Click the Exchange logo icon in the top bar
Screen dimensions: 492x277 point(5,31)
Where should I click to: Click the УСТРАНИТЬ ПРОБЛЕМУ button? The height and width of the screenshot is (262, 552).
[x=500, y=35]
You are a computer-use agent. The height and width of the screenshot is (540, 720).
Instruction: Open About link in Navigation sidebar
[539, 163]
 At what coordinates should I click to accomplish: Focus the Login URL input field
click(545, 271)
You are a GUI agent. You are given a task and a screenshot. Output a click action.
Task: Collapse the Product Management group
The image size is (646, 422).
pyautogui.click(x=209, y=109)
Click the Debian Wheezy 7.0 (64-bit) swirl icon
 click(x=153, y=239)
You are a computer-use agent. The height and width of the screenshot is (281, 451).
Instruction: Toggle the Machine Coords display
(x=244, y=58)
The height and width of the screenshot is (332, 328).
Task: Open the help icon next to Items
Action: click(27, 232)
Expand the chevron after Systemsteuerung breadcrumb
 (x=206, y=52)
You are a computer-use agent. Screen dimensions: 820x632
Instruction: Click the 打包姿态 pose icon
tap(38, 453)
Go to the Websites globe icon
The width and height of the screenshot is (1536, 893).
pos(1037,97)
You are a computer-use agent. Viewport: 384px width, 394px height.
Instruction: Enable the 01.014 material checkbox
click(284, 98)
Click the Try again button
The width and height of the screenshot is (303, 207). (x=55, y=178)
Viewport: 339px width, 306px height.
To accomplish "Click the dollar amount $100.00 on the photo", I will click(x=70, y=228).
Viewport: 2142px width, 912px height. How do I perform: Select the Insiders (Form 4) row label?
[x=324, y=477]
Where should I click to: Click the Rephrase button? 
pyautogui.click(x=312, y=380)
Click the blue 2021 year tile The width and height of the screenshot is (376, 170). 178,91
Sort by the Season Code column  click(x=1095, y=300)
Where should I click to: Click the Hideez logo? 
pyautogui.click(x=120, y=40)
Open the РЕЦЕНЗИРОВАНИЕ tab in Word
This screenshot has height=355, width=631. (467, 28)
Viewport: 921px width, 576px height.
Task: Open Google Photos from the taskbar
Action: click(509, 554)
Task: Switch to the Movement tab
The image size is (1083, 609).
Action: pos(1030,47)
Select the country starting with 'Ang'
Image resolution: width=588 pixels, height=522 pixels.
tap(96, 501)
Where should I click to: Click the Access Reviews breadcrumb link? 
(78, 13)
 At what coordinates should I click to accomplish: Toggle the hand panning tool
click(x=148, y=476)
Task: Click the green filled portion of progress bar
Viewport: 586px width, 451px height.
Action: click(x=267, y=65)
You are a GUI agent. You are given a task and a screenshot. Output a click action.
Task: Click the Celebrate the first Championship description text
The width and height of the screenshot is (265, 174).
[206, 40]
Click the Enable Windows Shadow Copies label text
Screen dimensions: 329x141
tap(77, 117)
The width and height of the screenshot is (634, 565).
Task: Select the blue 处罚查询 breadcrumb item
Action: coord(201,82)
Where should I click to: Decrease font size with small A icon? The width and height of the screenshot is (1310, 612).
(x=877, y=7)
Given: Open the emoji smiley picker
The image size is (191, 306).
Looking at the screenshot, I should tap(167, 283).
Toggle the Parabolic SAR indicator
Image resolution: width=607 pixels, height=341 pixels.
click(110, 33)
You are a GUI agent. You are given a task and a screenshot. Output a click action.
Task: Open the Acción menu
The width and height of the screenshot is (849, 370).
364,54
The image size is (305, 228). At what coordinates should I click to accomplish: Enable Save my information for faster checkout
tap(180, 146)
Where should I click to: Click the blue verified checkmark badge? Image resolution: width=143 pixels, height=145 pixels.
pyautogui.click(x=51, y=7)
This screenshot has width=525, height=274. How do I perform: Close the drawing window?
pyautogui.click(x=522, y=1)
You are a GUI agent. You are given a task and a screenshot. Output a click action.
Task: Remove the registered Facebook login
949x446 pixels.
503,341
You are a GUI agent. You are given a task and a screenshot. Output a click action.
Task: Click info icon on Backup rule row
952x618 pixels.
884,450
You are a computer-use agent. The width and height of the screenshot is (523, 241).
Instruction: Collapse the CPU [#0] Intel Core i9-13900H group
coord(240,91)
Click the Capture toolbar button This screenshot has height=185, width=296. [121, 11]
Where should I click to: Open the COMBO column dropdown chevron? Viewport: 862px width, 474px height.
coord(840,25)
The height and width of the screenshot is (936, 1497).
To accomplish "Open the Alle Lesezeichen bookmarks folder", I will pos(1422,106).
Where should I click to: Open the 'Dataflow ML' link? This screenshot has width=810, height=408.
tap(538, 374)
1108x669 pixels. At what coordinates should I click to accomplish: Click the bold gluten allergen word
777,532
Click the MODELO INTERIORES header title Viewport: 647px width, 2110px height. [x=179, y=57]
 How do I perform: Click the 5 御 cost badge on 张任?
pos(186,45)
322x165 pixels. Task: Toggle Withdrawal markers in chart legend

--- --- ---

Aim - Update the listing above by replacing every "Instruction" with "Command", and leave everything else unchanged.

Response to the exercise -
Click the Exchange logo icon in the top bar
Screen dimensions: 492x277 point(5,31)
Where should I click to: Click the УСТРАНИТЬ ПРОБЛЕМУ button? The height and width of the screenshot is (262, 552).
[x=500, y=35]
You are a computer-use agent. The height and width of the screenshot is (540, 720).
Command: Open About link in Navigation sidebar
[539, 163]
 At what coordinates should I click to accomplish: Focus the Login URL input field
click(545, 271)
You are a GUI agent. You are given a task and a screenshot. Output a click action.
Task: Collapse the Product Management group
The image size is (646, 422).
pyautogui.click(x=209, y=109)
Click the Debian Wheezy 7.0 (64-bit) swirl icon
 click(x=153, y=239)
You are a computer-use agent. The height and width of the screenshot is (281, 451).
Command: Toggle the Machine Coords display
(x=244, y=58)
The height and width of the screenshot is (332, 328).
Task: Open the help icon next to Items
Action: click(27, 232)
Expand the chevron after Systemsteuerung breadcrumb
 (x=206, y=52)
You are a computer-use agent. Screen dimensions: 820x632
Command: Click the 打包姿态 pose icon
tap(38, 453)
Go to the Websites globe icon
The width and height of the screenshot is (1536, 893).
pos(1037,97)
You are a computer-use agent. Viewport: 384px width, 394px height.
Command: Enable the 01.014 material checkbox
click(284, 98)
Click the Try again button
The width and height of the screenshot is (303, 207). (x=55, y=178)
Viewport: 339px width, 306px height.
To accomplish "Click the dollar amount $100.00 on the photo", I will click(x=70, y=228).
Viewport: 2142px width, 912px height. How do I perform: Select the Insiders (Form 4) row label?
[x=324, y=477]
Where should I click to: Click the Rephrase button? 
pyautogui.click(x=312, y=380)
Click the blue 2021 year tile The width and height of the screenshot is (376, 170). 178,91
Sort by the Season Code column  click(x=1095, y=300)
Where should I click to: Click the Hideez logo? 
pyautogui.click(x=120, y=40)
Open the РЕЦЕНЗИРОВАНИЕ tab in Word
This screenshot has height=355, width=631. (467, 28)
Viewport: 921px width, 576px height.
Task: Open Google Photos from the taskbar
Action: click(509, 554)
Task: Switch to the Movement tab
The image size is (1083, 609).
Action: pos(1030,47)
Select the country starting with 'Ang'
Image resolution: width=588 pixels, height=522 pixels.
tap(96, 501)
Where should I click to: Click the Access Reviews breadcrumb link? 
(78, 13)
 At what coordinates should I click to accomplish: Toggle the hand panning tool
click(x=148, y=476)
Task: Click the green filled portion of progress bar
Viewport: 586px width, 451px height.
Action: click(x=267, y=65)
You are a GUI agent. You are given a task and a screenshot. Output a click action.
Task: Click the Celebrate the first Championship description text
The width and height of the screenshot is (265, 174).
[206, 40]
Click the Enable Windows Shadow Copies label text
Screen dimensions: 329x141
tap(77, 117)
The width and height of the screenshot is (634, 565).
Task: Select the blue 处罚查询 breadcrumb item
Action: coord(201,82)
Where should I click to: Decrease font size with small A icon? The width and height of the screenshot is (1310, 612).
(x=877, y=7)
Given: Open the emoji smiley picker
The image size is (191, 306).
Looking at the screenshot, I should tap(167, 283).
Toggle the Parabolic SAR indicator
Image resolution: width=607 pixels, height=341 pixels.
click(110, 33)
You are a GUI agent. You are given a task and a screenshot. Output a click action.
Task: Open the Acción menu
The width and height of the screenshot is (849, 370).
364,54
The image size is (305, 228). At what coordinates should I click to accomplish: Enable Save my information for faster checkout
tap(180, 146)
Where should I click to: Click the blue verified checkmark badge? Image resolution: width=143 pixels, height=145 pixels.
pyautogui.click(x=51, y=7)
This screenshot has width=525, height=274. How do I perform: Close the drawing window?
pyautogui.click(x=522, y=1)
You are a GUI agent. You are given a task and a screenshot. Output a click action.
Task: Remove the registered Facebook login
949x446 pixels.
503,341
You are a GUI agent. You are given a task and a screenshot. Output a click action.
Task: Click info icon on Backup rule row
952x618 pixels.
884,450
You are a computer-use agent. The width and height of the screenshot is (523, 241).
Command: Collapse the CPU [#0] Intel Core i9-13900H group
coord(240,91)
Click the Capture toolbar button This screenshot has height=185, width=296. [121, 11]
Where should I click to: Open the COMBO column dropdown chevron? Viewport: 862px width, 474px height.
coord(840,25)
The height and width of the screenshot is (936, 1497).
To accomplish "Open the Alle Lesezeichen bookmarks folder", I will pos(1422,106).
Where should I click to: Open the 'Dataflow ML' link? This screenshot has width=810, height=408.
tap(538, 374)
1108x669 pixels. At what coordinates should I click to accomplish: Click the bold gluten allergen word
777,532
Click the MODELO INTERIORES header title Viewport: 647px width, 2110px height. [x=179, y=57]
 How do I perform: Click the 5 御 cost badge on 张任?
pos(186,45)
322x165 pixels. Task: Toggle Withdrawal markers in chart legend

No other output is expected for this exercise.